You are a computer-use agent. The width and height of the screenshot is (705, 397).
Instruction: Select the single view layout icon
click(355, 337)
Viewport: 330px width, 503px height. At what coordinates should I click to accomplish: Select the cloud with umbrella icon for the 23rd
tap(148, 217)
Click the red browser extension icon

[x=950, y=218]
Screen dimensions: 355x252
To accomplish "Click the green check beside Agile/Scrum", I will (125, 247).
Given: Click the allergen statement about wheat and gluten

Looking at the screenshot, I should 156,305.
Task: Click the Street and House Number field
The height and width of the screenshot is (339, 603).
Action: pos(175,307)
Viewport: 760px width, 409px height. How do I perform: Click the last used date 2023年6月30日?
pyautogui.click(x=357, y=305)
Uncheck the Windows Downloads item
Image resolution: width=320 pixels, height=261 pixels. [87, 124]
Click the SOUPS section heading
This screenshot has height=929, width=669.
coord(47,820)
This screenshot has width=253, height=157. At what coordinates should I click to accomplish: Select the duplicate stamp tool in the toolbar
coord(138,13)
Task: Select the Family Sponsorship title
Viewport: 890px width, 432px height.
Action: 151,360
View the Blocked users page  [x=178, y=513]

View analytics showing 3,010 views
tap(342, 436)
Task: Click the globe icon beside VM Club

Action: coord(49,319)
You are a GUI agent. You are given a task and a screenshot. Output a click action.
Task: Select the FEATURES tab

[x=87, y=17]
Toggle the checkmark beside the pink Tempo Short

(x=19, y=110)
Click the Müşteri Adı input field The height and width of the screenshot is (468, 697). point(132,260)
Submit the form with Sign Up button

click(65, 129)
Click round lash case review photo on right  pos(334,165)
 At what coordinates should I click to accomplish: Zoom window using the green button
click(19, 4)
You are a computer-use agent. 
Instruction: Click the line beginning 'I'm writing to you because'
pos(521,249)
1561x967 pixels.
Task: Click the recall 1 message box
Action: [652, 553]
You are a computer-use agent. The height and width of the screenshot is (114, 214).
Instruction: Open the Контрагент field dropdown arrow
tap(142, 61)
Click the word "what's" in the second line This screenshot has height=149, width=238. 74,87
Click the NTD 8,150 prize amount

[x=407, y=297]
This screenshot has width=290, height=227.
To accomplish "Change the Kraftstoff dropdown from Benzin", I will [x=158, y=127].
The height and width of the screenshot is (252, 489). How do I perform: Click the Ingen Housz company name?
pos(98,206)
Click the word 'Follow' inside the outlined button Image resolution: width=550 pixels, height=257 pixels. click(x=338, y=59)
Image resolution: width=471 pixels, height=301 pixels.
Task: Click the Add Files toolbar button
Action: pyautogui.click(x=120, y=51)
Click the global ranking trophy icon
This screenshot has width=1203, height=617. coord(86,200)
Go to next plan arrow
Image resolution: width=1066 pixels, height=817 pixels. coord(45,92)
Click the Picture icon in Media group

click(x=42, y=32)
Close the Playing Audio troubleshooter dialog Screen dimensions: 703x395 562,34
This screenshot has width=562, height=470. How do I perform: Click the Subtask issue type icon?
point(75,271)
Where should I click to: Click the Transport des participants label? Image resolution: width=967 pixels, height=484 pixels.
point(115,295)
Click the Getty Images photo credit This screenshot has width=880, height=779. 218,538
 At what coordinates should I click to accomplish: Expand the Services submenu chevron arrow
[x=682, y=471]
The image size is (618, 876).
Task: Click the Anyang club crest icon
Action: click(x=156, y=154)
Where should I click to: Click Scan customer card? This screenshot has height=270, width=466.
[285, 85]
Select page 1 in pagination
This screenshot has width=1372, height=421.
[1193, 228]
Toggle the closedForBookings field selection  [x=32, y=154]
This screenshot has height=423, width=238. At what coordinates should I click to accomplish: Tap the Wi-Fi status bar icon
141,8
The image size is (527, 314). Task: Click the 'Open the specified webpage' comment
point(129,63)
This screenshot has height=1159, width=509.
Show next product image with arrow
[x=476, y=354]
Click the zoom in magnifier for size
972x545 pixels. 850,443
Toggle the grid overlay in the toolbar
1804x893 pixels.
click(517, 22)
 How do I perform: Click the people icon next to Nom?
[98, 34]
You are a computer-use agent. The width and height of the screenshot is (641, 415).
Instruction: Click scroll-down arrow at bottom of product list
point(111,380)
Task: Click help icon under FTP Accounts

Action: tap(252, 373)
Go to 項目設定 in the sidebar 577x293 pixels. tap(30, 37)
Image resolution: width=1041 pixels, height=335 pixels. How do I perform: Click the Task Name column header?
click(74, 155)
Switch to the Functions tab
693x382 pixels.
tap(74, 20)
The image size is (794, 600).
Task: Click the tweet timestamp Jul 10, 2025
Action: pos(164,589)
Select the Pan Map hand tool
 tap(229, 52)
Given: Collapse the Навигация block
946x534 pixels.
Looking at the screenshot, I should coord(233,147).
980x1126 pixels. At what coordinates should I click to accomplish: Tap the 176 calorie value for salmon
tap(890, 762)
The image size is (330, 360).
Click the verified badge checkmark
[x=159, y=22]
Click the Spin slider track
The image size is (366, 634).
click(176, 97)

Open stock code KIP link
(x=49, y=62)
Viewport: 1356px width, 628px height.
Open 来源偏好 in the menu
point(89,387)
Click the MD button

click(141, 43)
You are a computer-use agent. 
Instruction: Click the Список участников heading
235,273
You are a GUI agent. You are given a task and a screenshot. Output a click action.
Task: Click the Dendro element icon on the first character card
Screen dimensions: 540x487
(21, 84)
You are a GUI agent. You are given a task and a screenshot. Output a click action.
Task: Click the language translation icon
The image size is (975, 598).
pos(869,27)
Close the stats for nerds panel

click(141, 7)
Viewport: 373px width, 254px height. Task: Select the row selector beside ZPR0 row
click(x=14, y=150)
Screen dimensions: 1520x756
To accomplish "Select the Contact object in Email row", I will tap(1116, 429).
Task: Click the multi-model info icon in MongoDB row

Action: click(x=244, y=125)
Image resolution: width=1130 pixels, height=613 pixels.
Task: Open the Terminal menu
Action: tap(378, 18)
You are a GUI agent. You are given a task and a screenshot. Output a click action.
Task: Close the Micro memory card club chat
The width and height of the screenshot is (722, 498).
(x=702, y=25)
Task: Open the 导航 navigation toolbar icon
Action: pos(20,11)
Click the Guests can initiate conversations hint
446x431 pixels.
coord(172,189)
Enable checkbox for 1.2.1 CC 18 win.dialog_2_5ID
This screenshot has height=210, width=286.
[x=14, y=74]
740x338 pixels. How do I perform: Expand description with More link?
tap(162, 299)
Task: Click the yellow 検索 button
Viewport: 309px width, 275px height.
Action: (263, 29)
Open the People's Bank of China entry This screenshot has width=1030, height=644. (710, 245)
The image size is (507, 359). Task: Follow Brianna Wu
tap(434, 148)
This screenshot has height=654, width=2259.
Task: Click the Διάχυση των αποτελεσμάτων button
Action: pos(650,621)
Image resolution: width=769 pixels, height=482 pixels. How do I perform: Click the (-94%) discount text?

# [Work required]
The entries above hold the needed span. Transcribe exactly the lines from the one with "is (641, 415)." to the one with "Task: Click the language translation icon", both included.

# [Task result]
You are a computer-use agent. The width and height of the screenshot is (641, 415).
Instruction: Click scroll-down arrow at bottom of product list
point(111,380)
Task: Click help icon under FTP Accounts

Action: tap(252, 373)
Go to 項目設定 in the sidebar 577x293 pixels. tap(30, 37)
Image resolution: width=1041 pixels, height=335 pixels. How do I perform: Click the Task Name column header?
click(74, 155)
Switch to the Functions tab
693x382 pixels.
tap(74, 20)
The image size is (794, 600).
Task: Click the tweet timestamp Jul 10, 2025
Action: pos(164,589)
Select the Pan Map hand tool
 tap(229, 52)
Given: Collapse the Навигация block
946x534 pixels.
Looking at the screenshot, I should coord(233,147).
980x1126 pixels. At what coordinates should I click to accomplish: Tap the 176 calorie value for salmon
tap(890, 762)
The image size is (330, 360).
Click the verified badge checkmark
[x=159, y=22]
Click the Spin slider track
The image size is (366, 634).
click(176, 97)

Open stock code KIP link
(x=49, y=62)
Viewport: 1356px width, 628px height.
Open 来源偏好 in the menu
point(89,387)
Click the MD button

click(141, 43)
You are a computer-use agent. 
Instruction: Click the Список участников heading
235,273
You are a GUI agent. You are given a task and a screenshot. Output a click action.
Task: Click the Dendro element icon on the first character card
Screen dimensions: 540x487
(21, 84)
You are a GUI agent. You are given a task and a screenshot. Output a click action.
Task: Click the language translation icon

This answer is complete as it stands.